Another possibility is using large language models to engage patients in their care. My lab designed a system that helps patients understand their imaging results. The patient receives a radiology report with hyperlinked complex medical terms. If they don’t understand something, they can click on the link and get a simple, clear explanation from a chatbot.

Where are the biggest pitfalls?

I think the role of large language models in medicine is currently being overhyped. There have been a number of recent papers showing that these models can pass certification exams and solve abstract clinical problems. I don’t see a clear path to regulatory approval for using these large models in this way. The hallucination issue will be hard to dismiss. And since the training data is essentially the entire internet, the system has a skewed view of disease probability based on what’s getting attention on the internet.

Instead, we can build models trained only on large amounts of high-quality medical data to be used to pre-train specialized downstream models. I don’t need a general model that can recommend restaurants and do a bunch of other things that are useful but are wasted effort in medicine. Instead, I want a model that can provide high-quality medical decision support.

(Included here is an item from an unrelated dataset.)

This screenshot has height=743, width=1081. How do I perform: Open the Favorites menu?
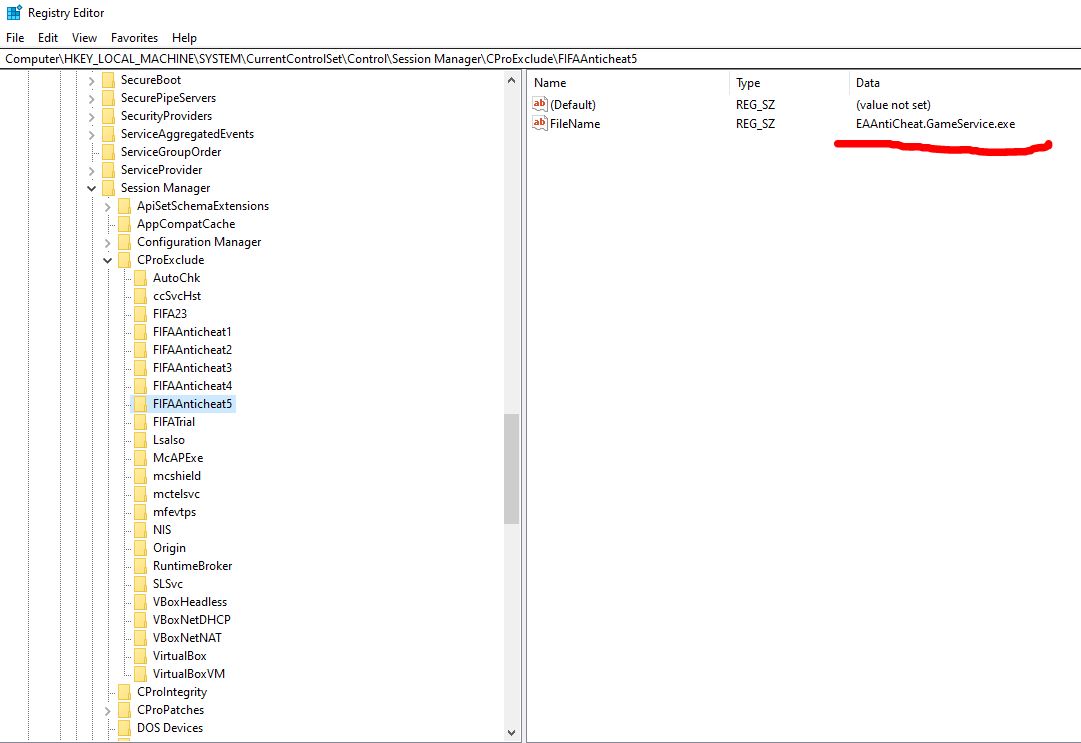coord(134,38)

Another pitfall is how much we still have to learn about how best to interact with these systems. We know that a combination of humans and machines is likely to be better than either alone. But poor human-machine interaction, often caused by poor system design, can lead to poor outcomes. There has been a lot of great work on how systems can better explain their outcomes, which is important for trustworthy systems. But there is still a lot of work to be done to design optimal human-AI interactions.

What surprised you in today’s conversation?

I was pleasantly surprised by the commitment of our colleagues in government. Often regulators are reluctant to share information about their processes. But we had many honest discussions about the concerns they face. I felt that our regulators and policymakers were open to change. In particular, I felt that there should be a greater emphasis on post-market surveillance rather than pre-market surveillance. There has been good progress in this area also. I think it’s a healthy dynamic.

What are the next steps for you? For this group of participants?

We plan to write up our findings and recommendations in a series of policy briefs. The meeting is organized around three use cases: clinical decision support, such as an AI algorithm that detects abnormalities in images; enterprise AI, such as apps that can listen to doctor-patient interactions and take notes; and consumer-facing AI, such as mental health chatbots. We will have some recommendations for policymakers in each of these areas.